Does polio affect the heart?

Does polio affect the heart?

Polio patients have a significant incidence of risk factors for coronary heart disease and other cardiac disorders. These include high levels of cholesterol, triglycerides, and blood pressure, as well as obesity. Studies show that people who have been paralyzed from the neck down due to poliomyelitis are at increased risk of developing cardiovascular disease.

What are the symptoms of polio on the heart?

If you have been diagnosed with polio, you should know that the damage done to your heart is usually permanent. However, there are cases where patients have made a full recovery from their heart problems. Your doctor will be able to tell if you have any signs or symptoms of polio in the heart by performing a physical examination and taking your history. Some people may experience heart pain when they breathe hard or exercise vigorously. They might also have trouble sleeping at night because of discomfort. Other symptoms may include feeling tired all the time, having poor circulation, and experiencing sudden heart attacks.
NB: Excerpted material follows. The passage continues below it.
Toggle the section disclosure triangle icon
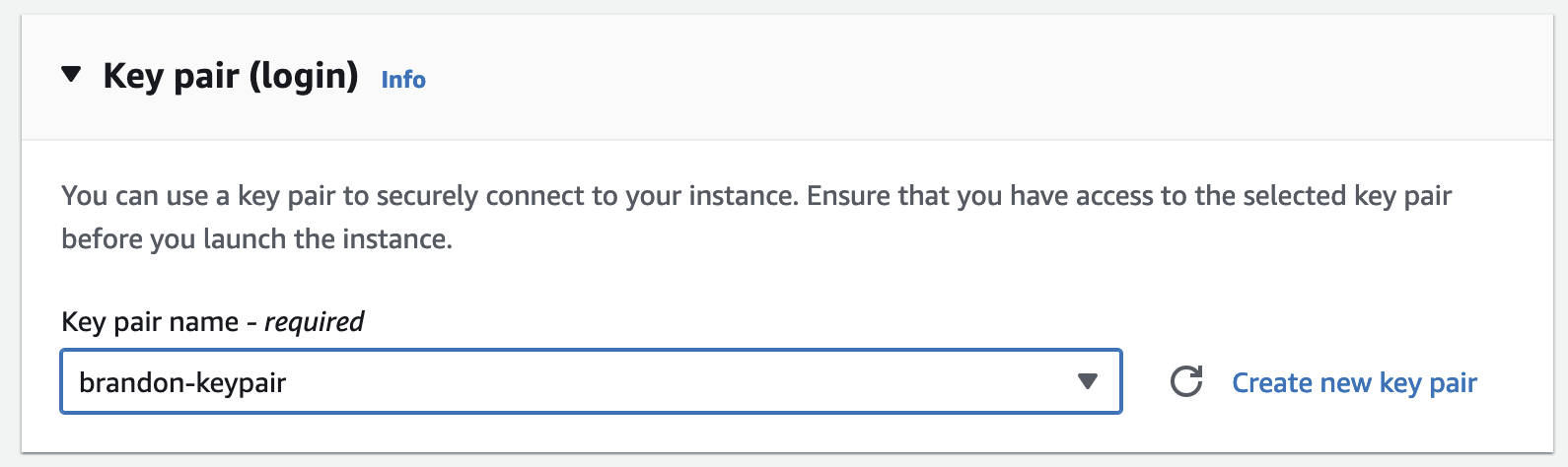The image size is (1568, 467). point(71,75)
How does polio affect the heart?

When you develop polio, so do you. The virus infects your nervous system and causes inflammation and destruction of nerve cells. This leads to muscle weakness and paralysis.
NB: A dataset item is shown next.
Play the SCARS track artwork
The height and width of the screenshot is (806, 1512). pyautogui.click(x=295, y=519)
Does exercise help post-polio syndrome?

Except when there are symptoms of excessive exhaustion, aerobic activity is suggested for most people with post-polio syndrome. To gain a safe cardiovascular benefit, it is critical to choose the optimal sort of activity. Walking is the best choice for most people with post-polio syndrome because it is easy to start and maintain and does not require special equipment. Other options include swimming, dancing, hiking, cross-country skiing, and tennis.

People who have post-polio paralysis of the respiratory system may experience relief from symptoms by engaging in aerobics or other types of vigorous exercise. However, excessive fatigue after such activities should be expected and encouraged so that the person can rest before continuing with other activities of daily life.

Those who experience pain during or after exercise should decrease their activity level until the pain subsides. When possible, changing one's exercise routine or limiting strenuous activity should reduce the risk of further injury. If an injury does occur, be sure to seek medical advice before returning to exercise.

Exercise is recommended for everyone with post-polio syndrome. The only people who should not engage in physical activity are those who currently suffer from severe fatigue or exhaustion due to their condition. These individuals should avoid activities that they cannot stop after beginning, such as walking on rough surfaces or up hills.

Why is polio still a problem in some nations?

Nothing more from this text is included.